- Location: St. Clair County, Missouri
- Nearest city: Rockville, Missouri
- Coordinates: 38°02′21″N 93°58′35″W﻿ / ﻿38.0393°N 93.9763°W
- Area: 1,680 acres (6.8 km^{2})
- Established: 1971
- Governing body: Missouri Department of Conservation

= Taberville Prairie Conservation Area =

Protected area in Missouri, US

The Taberville Prairie Conservation Area is a 1,680-acre (685-hectare) unit, including a 1,360-acre tallgrass prairie which is a natural area located in St. Clair County in the U.S. state of Missouri. The conservation area is characterized by rolling tallgrass prairie, with outcrops of sandstone. The Taberville Prairie, located within the conservation area, is a National Natural Landmark.

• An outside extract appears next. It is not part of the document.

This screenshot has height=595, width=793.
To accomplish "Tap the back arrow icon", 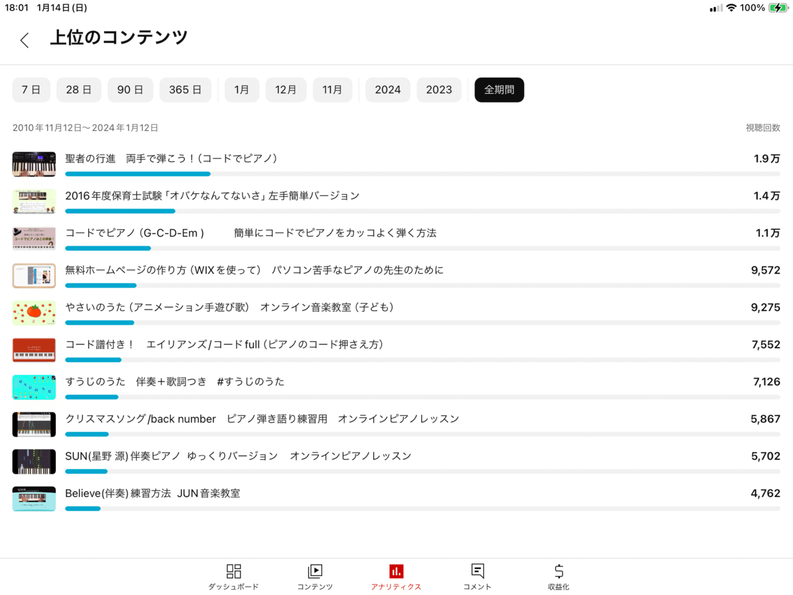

The Taberville Prairie Conservation Area is maintained under the jurisdiction of the Missouri Department of Conservation (MDOC). MDOC maintains the property parcels that make up the conservation area for outdoor enjoyments, hiking, shotgun hunting, and deer hunting. The Conservation Area was created by law in 1975, by which time less than one percent of the original prairie land of Missouri remained to be preserved. Endangered species, including species that are critically endangered in Missouri, associated with Taberville Prairie include the greater prairie chicken.